Eight-Year Experience of Combined Valve Repair for Mitral Regurgitation and Maze Procedure
Junjiro Kobayashi MD, Yoshikado Sasako MD, Ko Bando MD, Kazuo Niwaya MD, Osamu Tagusari MD, Hiroyuki Nakajima MD, Michiko Ishida MD, Soichiro Kitamura MD

Between May 1992 and April 2001, 85 patients (61 males, 24 females) underwent valve repair for mitral regurgitation (MR) and the maze procedure. Mean age at surgery was 61.8 ± 9.1 years. There was one hospital death, and one late death. One thromboembolic episode was detected during follow up. Reoperation for MR was performed in three patients.
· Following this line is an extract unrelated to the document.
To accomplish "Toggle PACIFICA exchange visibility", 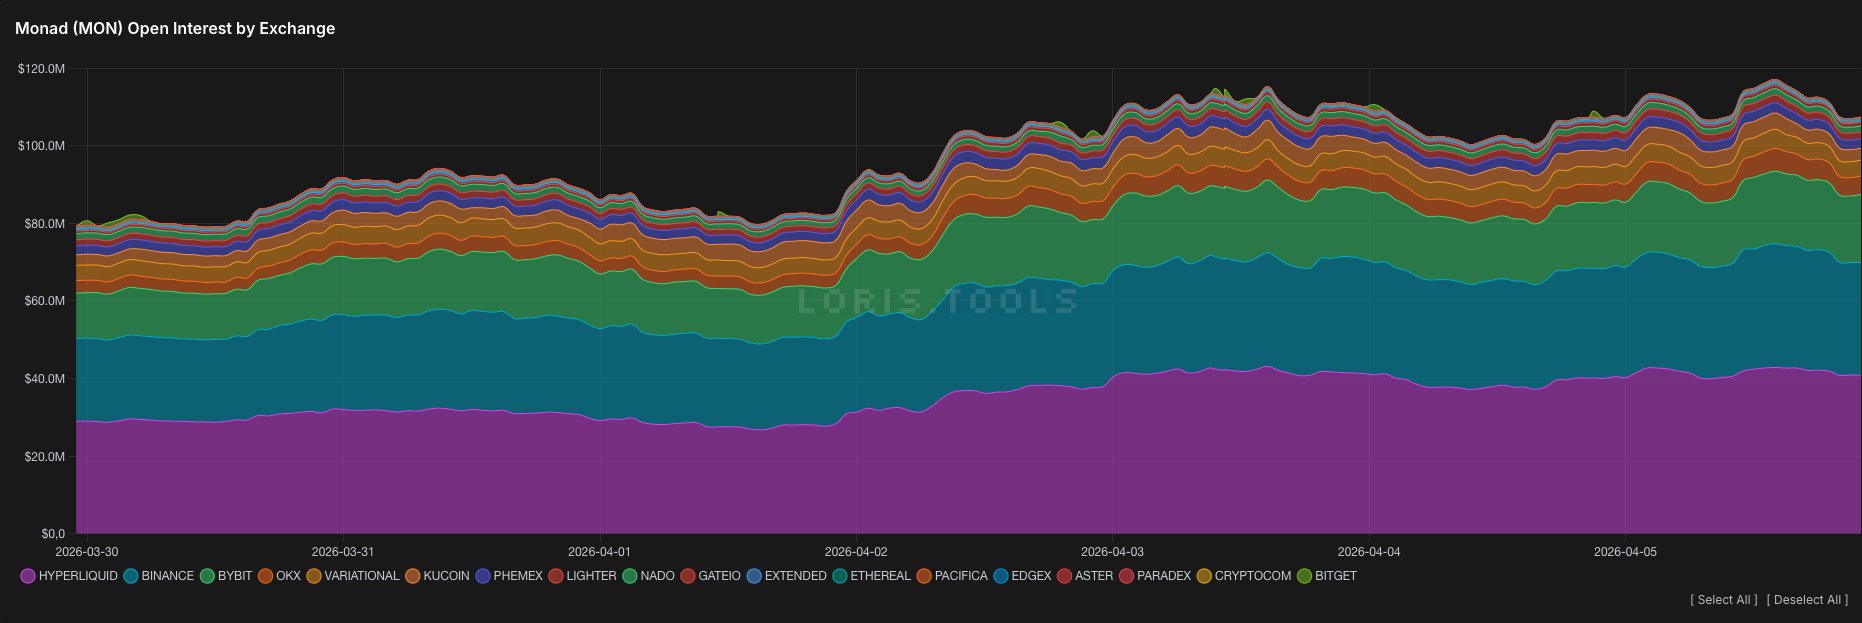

The actuarial reoperation-free rate at eight years was 92.5 ± 5.2%. Actuarial event-free survival rate at eight years was 90.0 ± 6.4%. Sinus rhythm was regained in 68 patients (81%), and atrial A-wave was detected in 57 (68%) by pulsed Doppler study. Postoperative left ventricular diastolic and systolic dimensions were significantly smaller in patients who restored sinus rhythm than in those who did not. Combined mitral valve repair for MR and the maze procedure showed satisfactory mid-term results. Postoperative sinus rhythm conversion by the maze procedure may reduce left ventricular size, and the incidence of thromboembolic episodes in mitral valve repair.